Антрактъ между третьей и четвертой фигурой прошелъ въ молчаніи. Кавалеръ снова спросилъ, какъ ее зовутъ, но получивъ отвѣтъ «не знаю», замолчалъ и началъ глядѣть на люстру, какъ-бы ища тамъ вдохновенія для бальнаго разговора. Вдругъ дама его покраснѣла: ея чуткое ухо услыхало, что въ животѣ у маменьки начался концертъ. Какое-то подобіе флейты такъ и выдѣлывало трель, но вдругъ оборвалось и разразилось контробаснымъ воемъ. Къ счастію въ это время загремѣлъ барабанъ и кавалеръ былъ лишенъ возможности слышать окончаніе симфоніи.

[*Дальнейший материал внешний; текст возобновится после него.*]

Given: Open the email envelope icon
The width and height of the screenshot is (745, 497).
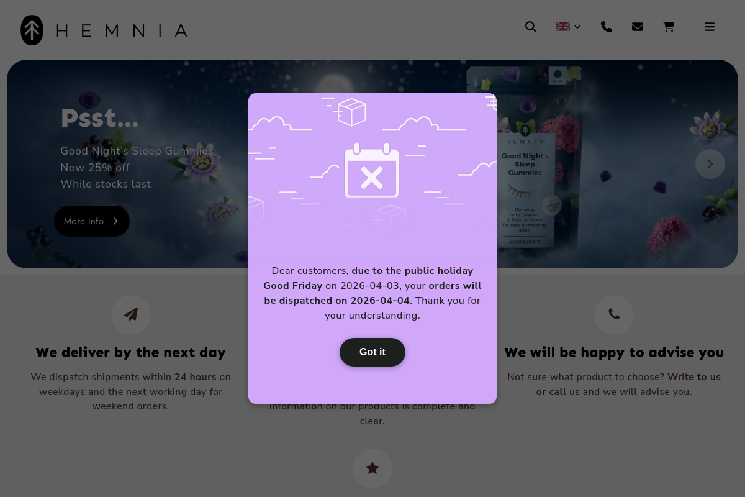Looking at the screenshot, I should (x=638, y=27).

Въ пятой фигурѣ извѣстный уже намъ шикарь во фракѣ на пунцовой подкладкѣ, танцовавшій съ Черноносовой, сдѣлалъ какое-то особенное соло, понравившееся многимъ. Двое офицеровъ, танцовавшіе vis-à-vis, захотѣли отличиться и въ концѣ кадрили усложнили шенъ и ввели въ него самыя разнообразныя фигуры. Дѣвицы, танцовавшія съ ними, были на верху блаженства.

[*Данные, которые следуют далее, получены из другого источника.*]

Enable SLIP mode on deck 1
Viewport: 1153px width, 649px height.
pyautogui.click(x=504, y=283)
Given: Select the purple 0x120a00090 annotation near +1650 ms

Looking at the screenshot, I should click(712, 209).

И на апраксинскихъ женъ и дочерей, какъ и на прочихъ смертныхъ прекрасной половины рода человѣческаго, шпоры и эполеты наводятъ самое пріятное впечатлѣніе и играютъ не послѣднюю роль.

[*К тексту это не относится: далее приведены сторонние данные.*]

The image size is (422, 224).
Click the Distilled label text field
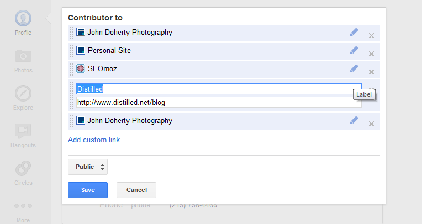[219, 89]
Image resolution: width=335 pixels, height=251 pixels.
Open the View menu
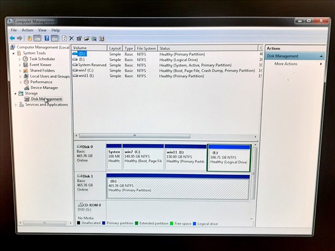(x=42, y=30)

Балъ былъ въ самомъ разгарѣ. Незнакомые мужчины познакомились и уже пили другъ съ другомъ за компанію; брудершафтъ еще неизвѣстенъ апраксинцамъ. Двухъ упившихся до зѣла гостей харламовскіе молодцы повезли домой. Хотѣли было танцовать мазурку, да только нашлись три умѣющія пары, и ограничились полькой-трамблянъ. Офицеры отличились въ легкихъ танцахъ; двое ихъ отплясывало за десятерыхъ; только-что посадятъ дамъ на мѣсто, бѣгутъ къ другимъ. Одинъ изъ нихъ подошелъ къ Аннѣ Максимовнѣ и помчался съ нею по залу. Та такъ и млѣетъ; она чувствуетъ его руку на своей таліи и слышитъ на своей щекѣ его сладостное дыханіе, пропитанное винными парами и кріоновскимъ табакомъ. «Славно танцуетъ!» подумалъ онъ и попросилъ ее на четвертую кадриль. Бирюковъ подошелъ къ офицерамъ, благодарилъ ихъ за неутомимость въ танцахъ и предложилъ роспить бутылочку «холодненькаго». За бутылкой щампанскаго офицеры вывели заключеніе, что почти всѣ дѣвицы очень хорошенькія и большинство изъ нихъ танцуетъ отлично.